Two weeks ago, I lost my cousin in a fatal car accident. The news came as I was preparing to depart for a work-related event. Without hesitation, there were many tears, many memories that rushed to mind and there was also a Facebook post. The post came as an immediate cry letting the world know that a special person in my family had passed, a sort of realization that she would no longer be with us; A simple moment that encompassed my profound sadness and frustration of a life taken too soon.
Within half an hour a cousin called asking me to delete the post. She wasn't ready for it. She, wisely, asked that as a family we grieve by ourselves for a few days. I agreed and deleted the post. Taking my grievance offline helped me reflect and relive each moment I had shared with her, with Claudia. The holiday gatherings we spent as children fussing over the grown-ups, her marriage, the birth of her first child and my most treasured time -- the few months we worked together.
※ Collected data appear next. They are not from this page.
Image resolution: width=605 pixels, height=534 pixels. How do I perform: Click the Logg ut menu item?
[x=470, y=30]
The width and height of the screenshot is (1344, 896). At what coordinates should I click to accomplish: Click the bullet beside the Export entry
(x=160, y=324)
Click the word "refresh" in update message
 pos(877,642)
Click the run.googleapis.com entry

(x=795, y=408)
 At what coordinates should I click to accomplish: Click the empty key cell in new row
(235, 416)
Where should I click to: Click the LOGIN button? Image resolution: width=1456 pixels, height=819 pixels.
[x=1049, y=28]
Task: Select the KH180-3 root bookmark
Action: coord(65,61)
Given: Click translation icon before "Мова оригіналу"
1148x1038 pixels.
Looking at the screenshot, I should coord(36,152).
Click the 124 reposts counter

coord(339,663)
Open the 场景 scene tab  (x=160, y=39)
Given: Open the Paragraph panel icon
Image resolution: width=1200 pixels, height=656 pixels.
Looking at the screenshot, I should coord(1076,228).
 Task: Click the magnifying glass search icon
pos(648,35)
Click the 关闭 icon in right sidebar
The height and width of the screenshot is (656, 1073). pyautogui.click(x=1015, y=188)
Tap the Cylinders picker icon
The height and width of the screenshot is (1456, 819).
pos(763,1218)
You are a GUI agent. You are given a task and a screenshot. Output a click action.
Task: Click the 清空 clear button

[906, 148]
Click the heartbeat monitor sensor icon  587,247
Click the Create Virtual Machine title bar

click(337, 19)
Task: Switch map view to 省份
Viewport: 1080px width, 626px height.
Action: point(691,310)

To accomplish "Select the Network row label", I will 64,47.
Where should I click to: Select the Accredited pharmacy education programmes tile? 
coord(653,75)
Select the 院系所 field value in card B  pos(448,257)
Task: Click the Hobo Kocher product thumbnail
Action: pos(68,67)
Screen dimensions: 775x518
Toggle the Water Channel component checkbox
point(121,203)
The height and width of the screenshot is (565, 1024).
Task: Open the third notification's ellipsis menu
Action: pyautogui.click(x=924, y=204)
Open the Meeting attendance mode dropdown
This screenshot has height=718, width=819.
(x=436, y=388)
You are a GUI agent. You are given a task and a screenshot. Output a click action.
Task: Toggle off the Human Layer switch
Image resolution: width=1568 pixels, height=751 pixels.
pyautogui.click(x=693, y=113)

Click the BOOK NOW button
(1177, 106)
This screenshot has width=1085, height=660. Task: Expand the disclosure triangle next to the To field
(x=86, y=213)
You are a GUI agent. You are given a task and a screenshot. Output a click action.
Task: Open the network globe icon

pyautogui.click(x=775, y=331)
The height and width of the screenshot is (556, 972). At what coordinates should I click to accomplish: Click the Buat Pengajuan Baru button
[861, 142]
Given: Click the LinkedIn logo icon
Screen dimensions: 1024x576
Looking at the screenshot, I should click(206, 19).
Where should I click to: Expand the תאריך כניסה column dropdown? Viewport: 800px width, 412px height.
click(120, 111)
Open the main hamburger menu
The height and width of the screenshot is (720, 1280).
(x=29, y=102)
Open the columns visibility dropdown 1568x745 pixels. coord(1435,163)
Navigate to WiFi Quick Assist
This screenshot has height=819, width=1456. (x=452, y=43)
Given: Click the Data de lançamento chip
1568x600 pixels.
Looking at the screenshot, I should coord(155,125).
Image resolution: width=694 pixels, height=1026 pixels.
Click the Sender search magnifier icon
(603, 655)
How I ached to speak with her, ask her a dozen questions or simply embrace her one last time. It brought to mind how Jesus may have felt when learning of Lazarus' death. Jesus already knew that by Lazarus' death he would provide a miracle of life through resurrection. (John 11:1-46)
If Jesus had had the opportunity to grieve in the Facebook era, would he have brought Lazarus back or would he have posted his pain and let God heal all wounds? Would it be the same? By resurrecting Lazarus, Jesus was all too human allowing the ache of death overcome his emotions and without a doubt bring his beloved friend back to life. More so, it was a pivotal lesson that as we say our goodbyes to those departed, we must have faith that one day we shall see each other again. That faith in the grieving process aids us as we walk in darkness, unafraid to stumble in our pain, while we embrace life in all its forms.
Posting on Facebook is our very human attempt to bring our loved ones back, to freeze the time and share our loss. It is a striking balance of anger, pain, gratitude and coming to terms with the ending of life on earth. A cyber community joins you in grievance for an instance that suffices and aids in our healing process.
Let us remember that grieving is more than social media, too. It is an embrace of those living that allows the darkness of our souls to receive light; it is a touch of hands that guides us through our journey and an elevated prayer for those who have left us in God's perfect order. It is delving into memories and upholding traditions that make the transitions of life without your loved one easier as time heals all wounds.